You may think that Wikipedia is trying to become some sort of reliable, source-able site. That will never happen with its current structure. Wikipedia isn't unreliable because there's a ton of random stuff on there. It's unreliable because anyone in the world can go edit most of the articles out there regardless of whether or not they know anything about it. It's also unreliable because you do not need ANY credentials to speak authoritatively on any given subject. Until the core operation of the site is changed, it's going to be unreliable. Getting rid of muds or amigurumi or rubber stamping isn't going to fix any of that.

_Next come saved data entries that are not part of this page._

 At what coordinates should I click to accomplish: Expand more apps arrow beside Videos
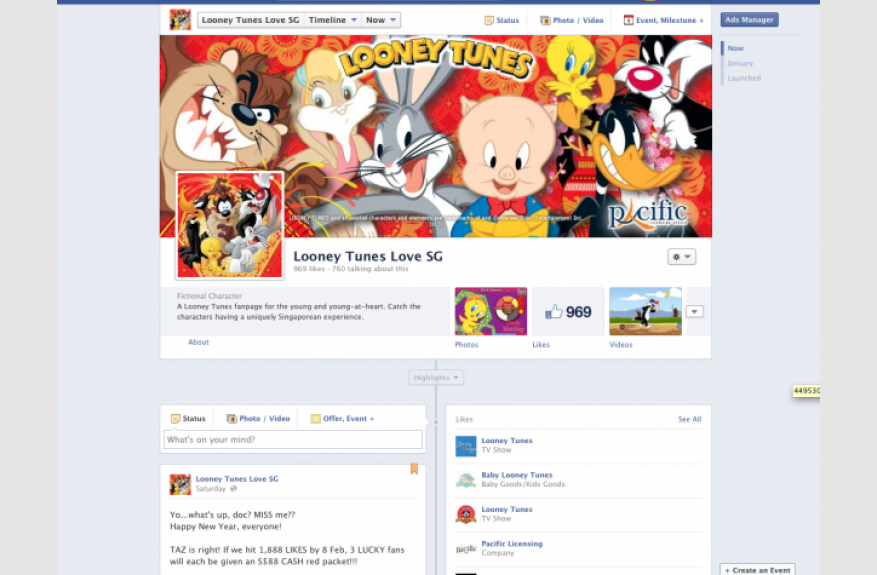[x=694, y=312]
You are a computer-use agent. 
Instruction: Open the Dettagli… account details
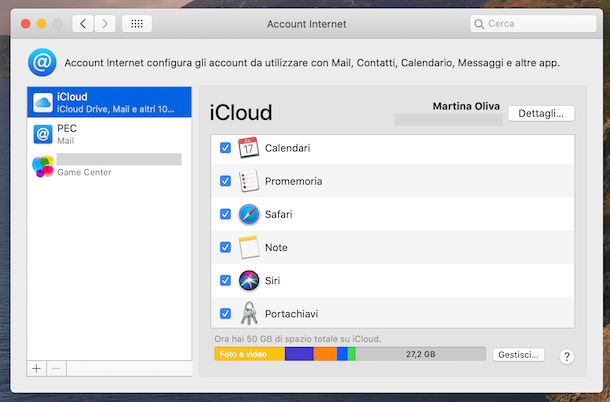[541, 113]
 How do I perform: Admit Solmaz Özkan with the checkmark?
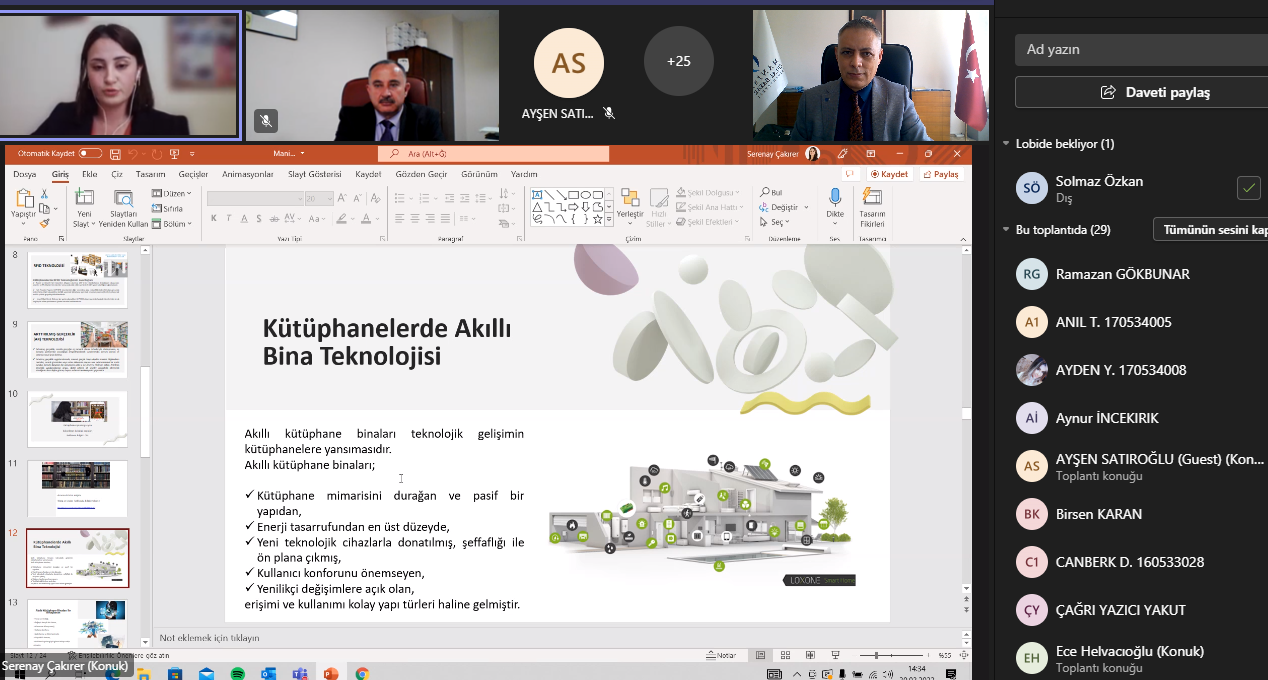coord(1248,187)
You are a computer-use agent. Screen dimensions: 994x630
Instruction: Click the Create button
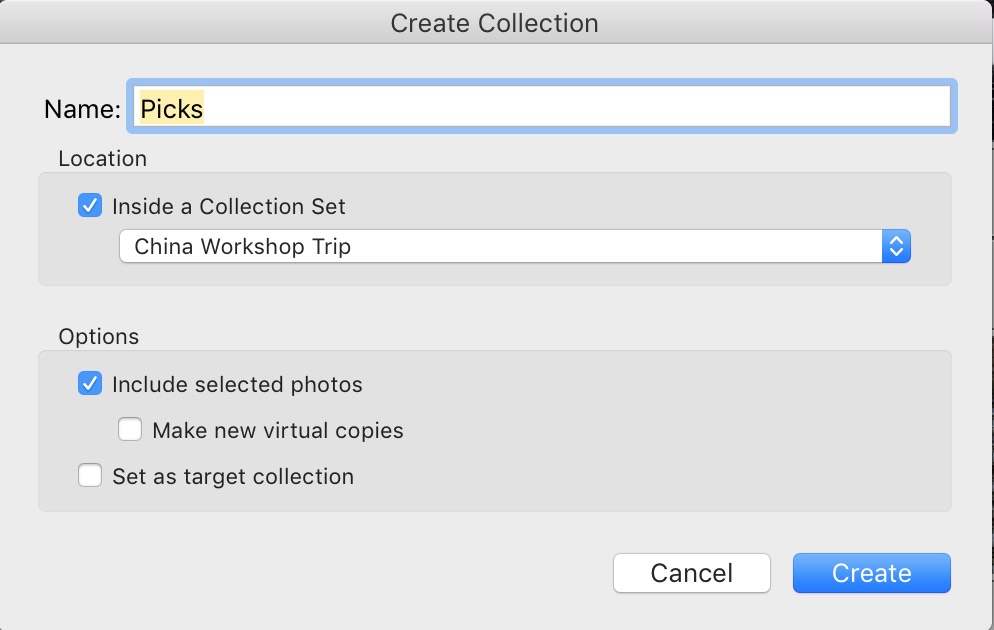[872, 573]
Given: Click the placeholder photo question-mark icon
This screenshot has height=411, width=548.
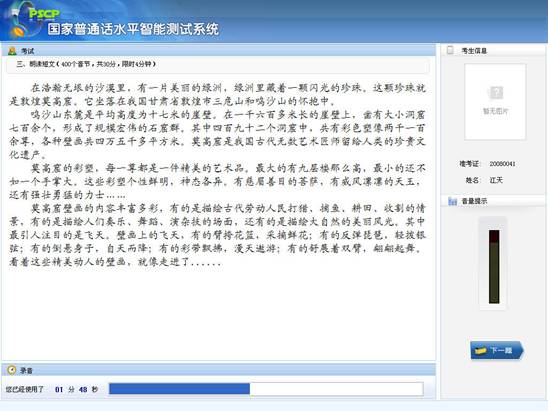Looking at the screenshot, I should click(x=495, y=93).
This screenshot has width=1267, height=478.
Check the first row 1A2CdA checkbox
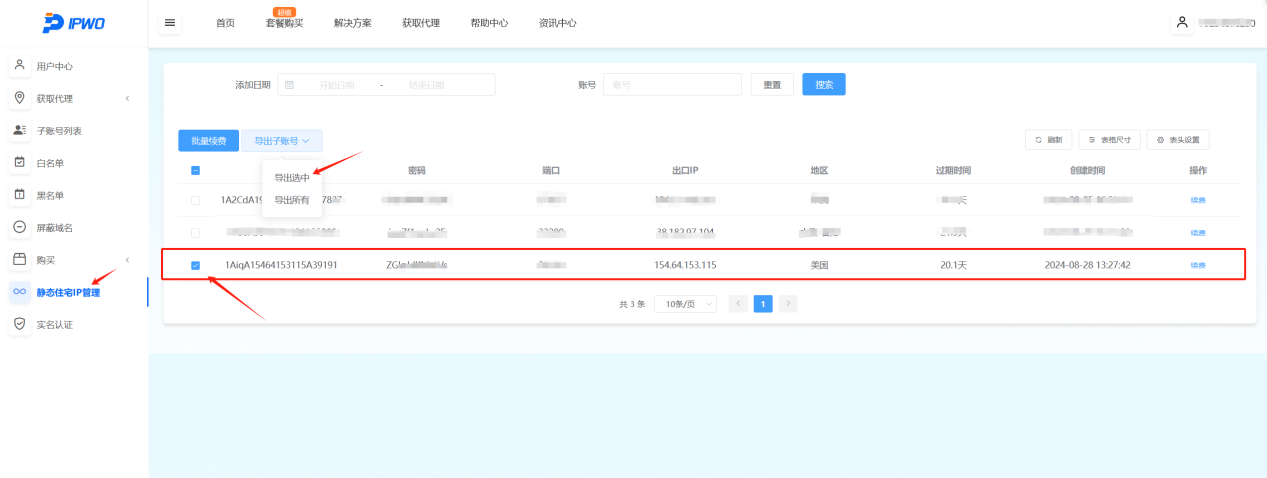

On the bright side, deletionists will have to operate more carefully now. I'd given up since the most current AfD, but I went back to look tonight. I feel that it was worth the fight because what better way to get some legitimacy than for individual games to be listed on Wikipedia, the current best source for all things obscure. Now, I understand that you might not believe it's worth the fight, but do you really think it's fair to claim that it's a waste of time and resources for the people who decided to get involved? Maybe people just saw something there that you didn't.

You have to keep in mind that MOST people who got involved didn't do it for Threshold. I initially got involved because of Threshold (and no, none of the administrators wrote the original article that got deleted or the new one though I've tried my best to help), but like I said before, Wikipedia does absolutely nothing for the mud. It doesn't bring in traffic. It doesn't affect our gameplay. It doesn't affect our customers. If it was purely for what benefited Threshold, I would have just given up after the first AfD simply because it's ultimately not worth my time from a business perspective.

Last edited by Milawe : 01-12-2009 at 11:14 PM. Reason: Totally foobared a sentence.